Fleurdelise · 25/10/2016 18:22

TeacherBob I agree, that is the reason for which my DD is not left home alone at the age of 9 even though she does ask, when she knows I am not going to be long she keeps asking to be left behind, I am not ready to do it yet though.

Enb76 · 25/10/2016 18:25

I think I know my child who would rather be on the sofa with a book than come to get some milk with me. She's generally in exactly the same place I left her. She knows how to ring my mother if she got worried. I think many parents can be overprotective and stifle childrens' independence. The risks are no greater than they were in the 70's when I was left at home for hours and had access to a swimming pool. I had a sensible mature 5 year old and I now have a sensible, mature and very independent 8 year old. Life is a risk - I weigh up the risks and decide which ones are worth it. The risk of my child being a pita because I've dragged her away from the exciting chapter is more likely to happen than me coming to a sticky end by walking down the road to get some milk.

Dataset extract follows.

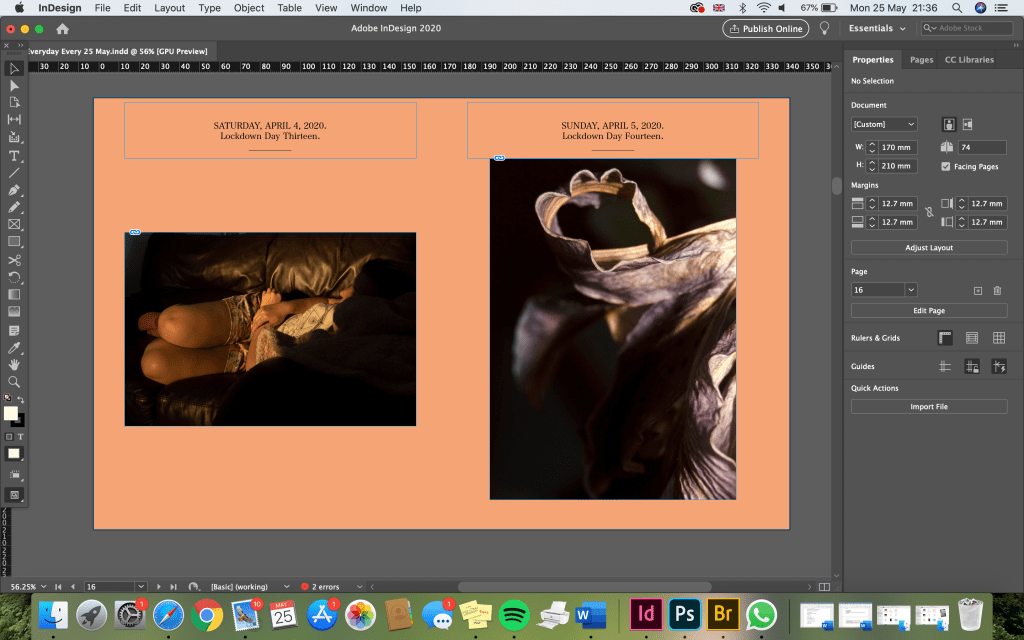
Task: Toggle the Lock Guides button
Action: tap(971, 367)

Icapturethecast1e · 25/10/2016 18:27

Nah 5's too young it's not worth it. There's no reason not to take the child. If anything happened you would regret it the rest of your life.

alltouchedout · 25/10/2016 18:29

Neglect. The risk of something untoward happening may be fairly small but the consequences could be disastrous.

BlueFolly · 25/10/2016 18:31

I left my DD alone briefly whilst popping to the shops when she was 5. It was fine.

TeacherBob · 25/10/2016 18:41

I left my DD alone briefly whilst popping to the shops when she was 5. It was fine.

Plenty of people do and it is fine. Sometimes it is not though and someone gets hurt. Or kidnapped. Or killed.

If you put a child at risk by leaving them, it is not an accident

sohackedoff · 25/10/2016 18:41

I spend longer than that up the garden sticking washing out and I leave my 6 and 8 year old in the house. Front door is locked. I leave back door open so they can find me. I could have an accident. I could have an accident or die with them in the house.

My kids go upstairs and play or out in the garden. I don't have CCTV on them, nor do I check them every 5 minutes. Do people not do that?

What I do see is parents in parks etc ignoring their kids cos they are more interested in their phone. I think that's neglect.

FromWalesWithLove · 25/10/2016 18:43

Neglect. I don't even leave my 11 year old home alone

Tomorrowillbeachicken · 25/10/2016 18:47

The TV or videogame are not a babysitter!!!!!

WorraLiberty · 25/10/2016 18:54

I'm always amused by the extremes on these threads.

Some people perfectly willing to leave a child as young as five alone and others who won't leave a child as old as 11 alone.

Why on earth would you not leave an 11yr home alone, assuming they are NT?

Natsku · 25/10/2016 19:02

I am sure if anyone took the trouble to ask those 5 and 6 year olds in other countries whether they would prefer to be fending for themselves or have a family who didn't leave them on their own until they were significantly older they would choose the family every time

Being left home for a short while is hardly fending for themselves, and my 5 year old asks to be left home. I won't do it now because we just moved house and don't really know the neighbours yet (and we're in the middle of renovating so there's power tools and other dangerous things accessible) but I did a couple of times in our old house where she could let herself out and go to the neighbour if there was a problem.

Nataleejah · 25/10/2016 19:02

Extremes maybe because perceptions and situations are different. 'Popping to the shops' can mean a newsagent around the corner for a milk and newspaper, or a massive suburban supermarket for weeks shopping.

NavyandWhite · 25/10/2016 19:05

This reply has been deleted

Message withdrawn at poster's request.